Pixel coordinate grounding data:
* * *

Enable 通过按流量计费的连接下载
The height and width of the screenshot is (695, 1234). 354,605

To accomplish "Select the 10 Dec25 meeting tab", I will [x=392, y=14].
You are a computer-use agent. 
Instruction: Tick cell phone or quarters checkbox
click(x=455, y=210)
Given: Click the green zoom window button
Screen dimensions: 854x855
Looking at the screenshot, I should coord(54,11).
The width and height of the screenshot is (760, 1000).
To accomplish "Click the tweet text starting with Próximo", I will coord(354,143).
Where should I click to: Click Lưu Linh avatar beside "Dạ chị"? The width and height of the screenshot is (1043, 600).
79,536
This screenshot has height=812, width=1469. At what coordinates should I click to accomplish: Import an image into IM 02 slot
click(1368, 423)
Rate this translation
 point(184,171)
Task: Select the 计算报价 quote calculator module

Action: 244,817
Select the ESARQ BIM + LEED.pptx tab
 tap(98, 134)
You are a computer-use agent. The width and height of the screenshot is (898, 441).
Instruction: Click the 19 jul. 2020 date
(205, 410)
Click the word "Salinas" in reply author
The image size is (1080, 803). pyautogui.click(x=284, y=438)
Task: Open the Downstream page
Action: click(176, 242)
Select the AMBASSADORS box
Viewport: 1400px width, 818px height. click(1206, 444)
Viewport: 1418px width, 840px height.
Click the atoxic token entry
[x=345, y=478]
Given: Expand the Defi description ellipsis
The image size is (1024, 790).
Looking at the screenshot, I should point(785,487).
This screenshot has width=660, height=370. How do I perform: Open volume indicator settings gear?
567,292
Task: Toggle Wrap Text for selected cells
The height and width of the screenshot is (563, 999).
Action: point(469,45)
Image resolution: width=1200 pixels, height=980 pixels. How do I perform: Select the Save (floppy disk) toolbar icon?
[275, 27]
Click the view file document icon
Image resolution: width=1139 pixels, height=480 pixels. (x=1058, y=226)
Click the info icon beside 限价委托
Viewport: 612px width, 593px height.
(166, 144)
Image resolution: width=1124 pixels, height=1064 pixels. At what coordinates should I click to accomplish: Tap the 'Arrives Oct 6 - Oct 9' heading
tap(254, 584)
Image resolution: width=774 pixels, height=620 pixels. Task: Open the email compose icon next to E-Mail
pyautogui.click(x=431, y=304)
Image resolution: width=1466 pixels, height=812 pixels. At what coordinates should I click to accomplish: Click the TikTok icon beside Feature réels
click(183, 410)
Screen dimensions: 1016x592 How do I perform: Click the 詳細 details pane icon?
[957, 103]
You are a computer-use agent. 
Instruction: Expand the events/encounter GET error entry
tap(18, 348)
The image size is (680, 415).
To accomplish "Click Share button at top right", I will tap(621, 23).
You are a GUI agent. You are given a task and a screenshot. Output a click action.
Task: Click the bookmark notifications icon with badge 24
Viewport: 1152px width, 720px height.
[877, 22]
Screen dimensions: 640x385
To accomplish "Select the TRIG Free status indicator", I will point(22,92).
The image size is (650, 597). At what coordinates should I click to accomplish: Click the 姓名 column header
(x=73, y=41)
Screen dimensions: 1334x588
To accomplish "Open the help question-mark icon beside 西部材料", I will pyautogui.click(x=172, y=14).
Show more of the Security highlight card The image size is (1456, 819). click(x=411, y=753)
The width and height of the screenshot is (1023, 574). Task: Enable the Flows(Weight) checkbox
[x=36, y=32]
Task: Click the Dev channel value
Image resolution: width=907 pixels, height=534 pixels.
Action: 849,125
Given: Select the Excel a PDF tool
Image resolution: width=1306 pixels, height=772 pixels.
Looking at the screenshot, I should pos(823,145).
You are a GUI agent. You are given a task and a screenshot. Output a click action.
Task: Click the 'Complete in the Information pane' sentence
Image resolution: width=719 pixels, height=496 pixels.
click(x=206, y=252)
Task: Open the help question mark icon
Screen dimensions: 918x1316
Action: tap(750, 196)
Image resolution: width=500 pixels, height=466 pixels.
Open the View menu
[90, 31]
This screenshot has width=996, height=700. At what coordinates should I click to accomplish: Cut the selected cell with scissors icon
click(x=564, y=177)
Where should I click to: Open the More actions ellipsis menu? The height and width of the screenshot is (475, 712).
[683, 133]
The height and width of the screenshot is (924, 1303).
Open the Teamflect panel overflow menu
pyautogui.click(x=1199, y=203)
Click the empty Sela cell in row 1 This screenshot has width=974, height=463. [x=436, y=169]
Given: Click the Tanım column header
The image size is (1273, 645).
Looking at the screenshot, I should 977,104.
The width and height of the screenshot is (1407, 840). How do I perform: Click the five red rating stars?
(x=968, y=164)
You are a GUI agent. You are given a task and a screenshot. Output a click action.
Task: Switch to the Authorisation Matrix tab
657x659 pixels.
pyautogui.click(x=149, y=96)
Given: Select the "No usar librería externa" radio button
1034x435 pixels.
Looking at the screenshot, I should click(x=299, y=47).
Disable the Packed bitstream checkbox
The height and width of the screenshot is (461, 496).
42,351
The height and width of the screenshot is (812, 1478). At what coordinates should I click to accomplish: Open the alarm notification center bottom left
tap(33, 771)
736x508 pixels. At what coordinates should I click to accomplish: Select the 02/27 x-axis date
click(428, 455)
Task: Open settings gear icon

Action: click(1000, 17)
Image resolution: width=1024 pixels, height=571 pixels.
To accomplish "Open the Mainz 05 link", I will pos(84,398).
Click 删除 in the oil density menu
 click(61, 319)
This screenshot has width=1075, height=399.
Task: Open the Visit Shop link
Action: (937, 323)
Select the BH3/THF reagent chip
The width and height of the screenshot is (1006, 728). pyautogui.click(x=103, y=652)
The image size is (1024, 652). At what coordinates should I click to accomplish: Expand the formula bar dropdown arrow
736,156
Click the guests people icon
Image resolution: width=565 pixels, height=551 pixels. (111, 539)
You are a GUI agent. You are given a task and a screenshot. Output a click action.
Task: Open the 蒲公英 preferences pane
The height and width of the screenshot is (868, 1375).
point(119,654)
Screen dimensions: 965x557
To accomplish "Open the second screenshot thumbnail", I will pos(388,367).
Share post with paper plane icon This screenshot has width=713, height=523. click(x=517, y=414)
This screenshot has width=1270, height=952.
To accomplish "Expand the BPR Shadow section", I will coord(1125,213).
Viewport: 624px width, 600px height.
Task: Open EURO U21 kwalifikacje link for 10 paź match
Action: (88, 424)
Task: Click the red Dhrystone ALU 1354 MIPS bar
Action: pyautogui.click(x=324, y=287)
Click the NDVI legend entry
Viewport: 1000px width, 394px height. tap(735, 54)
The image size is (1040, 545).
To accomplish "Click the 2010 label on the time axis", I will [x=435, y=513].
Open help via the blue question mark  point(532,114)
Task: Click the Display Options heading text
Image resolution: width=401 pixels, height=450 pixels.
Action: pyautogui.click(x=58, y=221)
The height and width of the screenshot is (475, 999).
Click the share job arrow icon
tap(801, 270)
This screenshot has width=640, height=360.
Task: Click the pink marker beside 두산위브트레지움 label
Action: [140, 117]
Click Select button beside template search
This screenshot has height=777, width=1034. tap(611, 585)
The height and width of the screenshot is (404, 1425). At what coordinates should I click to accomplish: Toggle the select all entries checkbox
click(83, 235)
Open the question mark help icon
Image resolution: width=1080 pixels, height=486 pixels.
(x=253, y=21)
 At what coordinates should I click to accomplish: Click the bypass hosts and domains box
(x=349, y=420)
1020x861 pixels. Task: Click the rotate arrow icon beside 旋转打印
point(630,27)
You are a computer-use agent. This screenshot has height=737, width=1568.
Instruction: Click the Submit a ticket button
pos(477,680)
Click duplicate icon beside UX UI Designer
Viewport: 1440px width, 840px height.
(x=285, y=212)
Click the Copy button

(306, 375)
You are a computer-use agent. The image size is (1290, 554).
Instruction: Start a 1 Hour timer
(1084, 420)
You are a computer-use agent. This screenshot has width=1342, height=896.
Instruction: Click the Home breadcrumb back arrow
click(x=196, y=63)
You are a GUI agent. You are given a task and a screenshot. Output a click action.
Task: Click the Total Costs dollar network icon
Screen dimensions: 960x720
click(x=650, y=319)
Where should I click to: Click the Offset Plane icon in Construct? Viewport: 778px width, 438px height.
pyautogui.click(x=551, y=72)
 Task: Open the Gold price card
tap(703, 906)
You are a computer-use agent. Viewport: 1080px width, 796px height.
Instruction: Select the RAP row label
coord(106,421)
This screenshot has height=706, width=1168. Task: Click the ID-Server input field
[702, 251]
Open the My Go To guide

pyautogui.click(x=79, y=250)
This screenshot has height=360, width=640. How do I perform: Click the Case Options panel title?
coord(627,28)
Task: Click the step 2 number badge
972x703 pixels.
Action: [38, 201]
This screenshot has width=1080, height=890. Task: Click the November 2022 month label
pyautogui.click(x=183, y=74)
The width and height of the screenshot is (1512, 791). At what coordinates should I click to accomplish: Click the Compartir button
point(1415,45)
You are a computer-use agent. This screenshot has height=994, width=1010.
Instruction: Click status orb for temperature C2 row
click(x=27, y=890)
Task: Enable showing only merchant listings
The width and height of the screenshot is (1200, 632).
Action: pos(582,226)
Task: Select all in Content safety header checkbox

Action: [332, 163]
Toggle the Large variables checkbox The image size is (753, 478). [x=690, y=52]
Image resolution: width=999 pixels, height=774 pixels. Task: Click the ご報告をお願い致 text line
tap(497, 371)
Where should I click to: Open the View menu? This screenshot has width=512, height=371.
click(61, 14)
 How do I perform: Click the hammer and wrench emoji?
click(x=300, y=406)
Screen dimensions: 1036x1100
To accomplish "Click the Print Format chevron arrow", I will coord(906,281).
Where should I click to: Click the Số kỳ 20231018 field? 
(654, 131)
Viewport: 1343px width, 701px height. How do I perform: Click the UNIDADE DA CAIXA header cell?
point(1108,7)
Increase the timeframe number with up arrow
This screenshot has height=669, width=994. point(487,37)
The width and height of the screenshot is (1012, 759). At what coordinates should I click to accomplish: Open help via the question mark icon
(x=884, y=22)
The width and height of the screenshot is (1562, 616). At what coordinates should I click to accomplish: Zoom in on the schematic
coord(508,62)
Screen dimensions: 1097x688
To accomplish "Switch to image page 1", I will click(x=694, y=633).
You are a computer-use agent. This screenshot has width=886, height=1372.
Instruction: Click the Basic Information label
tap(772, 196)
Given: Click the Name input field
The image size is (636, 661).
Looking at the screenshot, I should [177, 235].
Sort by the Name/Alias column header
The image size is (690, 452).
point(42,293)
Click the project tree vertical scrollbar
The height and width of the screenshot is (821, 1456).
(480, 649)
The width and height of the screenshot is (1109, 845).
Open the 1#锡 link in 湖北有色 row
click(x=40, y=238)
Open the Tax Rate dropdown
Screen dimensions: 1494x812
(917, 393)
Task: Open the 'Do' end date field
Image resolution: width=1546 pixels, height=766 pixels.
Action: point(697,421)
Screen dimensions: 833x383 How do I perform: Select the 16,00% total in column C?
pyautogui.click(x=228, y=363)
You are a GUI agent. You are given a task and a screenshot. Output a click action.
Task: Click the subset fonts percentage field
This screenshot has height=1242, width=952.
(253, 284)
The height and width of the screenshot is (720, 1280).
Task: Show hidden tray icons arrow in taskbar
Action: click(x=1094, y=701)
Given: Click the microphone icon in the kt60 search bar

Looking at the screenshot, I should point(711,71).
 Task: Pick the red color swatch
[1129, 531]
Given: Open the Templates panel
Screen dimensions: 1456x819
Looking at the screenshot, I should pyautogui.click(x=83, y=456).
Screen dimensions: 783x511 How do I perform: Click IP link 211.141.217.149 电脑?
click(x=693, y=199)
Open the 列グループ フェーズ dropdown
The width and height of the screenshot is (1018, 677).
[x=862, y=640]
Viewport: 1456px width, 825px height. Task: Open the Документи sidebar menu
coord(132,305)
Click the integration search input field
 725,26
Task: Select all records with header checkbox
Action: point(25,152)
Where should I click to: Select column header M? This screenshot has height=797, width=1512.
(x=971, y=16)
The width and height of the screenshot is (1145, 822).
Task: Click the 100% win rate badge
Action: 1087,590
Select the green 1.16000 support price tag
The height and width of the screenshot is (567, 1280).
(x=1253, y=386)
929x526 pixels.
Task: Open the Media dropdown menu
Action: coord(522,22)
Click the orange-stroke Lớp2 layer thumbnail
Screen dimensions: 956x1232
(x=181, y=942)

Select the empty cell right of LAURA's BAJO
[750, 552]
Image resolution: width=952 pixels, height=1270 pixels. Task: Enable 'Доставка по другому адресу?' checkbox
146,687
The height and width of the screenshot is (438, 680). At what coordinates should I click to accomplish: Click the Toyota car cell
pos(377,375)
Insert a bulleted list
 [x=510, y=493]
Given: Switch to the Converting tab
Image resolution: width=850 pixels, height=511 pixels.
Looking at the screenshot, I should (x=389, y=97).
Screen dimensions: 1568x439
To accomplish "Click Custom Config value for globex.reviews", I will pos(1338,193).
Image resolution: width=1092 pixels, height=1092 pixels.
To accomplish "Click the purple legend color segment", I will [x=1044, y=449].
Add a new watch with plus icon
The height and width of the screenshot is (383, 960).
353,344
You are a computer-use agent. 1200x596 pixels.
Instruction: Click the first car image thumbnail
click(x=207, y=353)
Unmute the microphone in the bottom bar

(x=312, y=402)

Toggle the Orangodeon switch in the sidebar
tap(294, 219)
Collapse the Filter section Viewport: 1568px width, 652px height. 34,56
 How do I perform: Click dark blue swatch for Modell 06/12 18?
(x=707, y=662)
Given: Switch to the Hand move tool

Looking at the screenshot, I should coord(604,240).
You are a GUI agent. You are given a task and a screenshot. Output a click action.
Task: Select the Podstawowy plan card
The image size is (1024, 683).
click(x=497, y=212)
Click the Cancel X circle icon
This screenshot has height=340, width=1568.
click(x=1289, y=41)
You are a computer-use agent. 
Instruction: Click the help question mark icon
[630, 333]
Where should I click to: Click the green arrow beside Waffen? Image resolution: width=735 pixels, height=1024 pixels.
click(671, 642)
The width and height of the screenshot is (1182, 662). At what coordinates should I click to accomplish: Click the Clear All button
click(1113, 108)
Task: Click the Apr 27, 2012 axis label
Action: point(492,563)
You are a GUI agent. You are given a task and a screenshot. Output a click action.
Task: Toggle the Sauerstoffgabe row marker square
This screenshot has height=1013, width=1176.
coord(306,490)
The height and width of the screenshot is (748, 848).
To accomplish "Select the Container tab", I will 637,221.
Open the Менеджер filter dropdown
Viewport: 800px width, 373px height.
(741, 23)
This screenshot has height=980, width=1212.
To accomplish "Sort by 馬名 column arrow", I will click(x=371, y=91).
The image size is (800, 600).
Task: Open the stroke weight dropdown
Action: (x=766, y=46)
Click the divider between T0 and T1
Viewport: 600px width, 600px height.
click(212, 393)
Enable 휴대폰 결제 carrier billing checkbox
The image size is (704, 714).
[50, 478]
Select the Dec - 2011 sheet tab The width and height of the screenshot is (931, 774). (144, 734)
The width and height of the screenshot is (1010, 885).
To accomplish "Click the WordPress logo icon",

* * *

Task statement
Among the records above, find each line holding the string "value" and pull it out.

Task solution
Task: Click the Dev channel value
To accomplish "Click Custom Config value for globex.reviews", I will pos(1338,193).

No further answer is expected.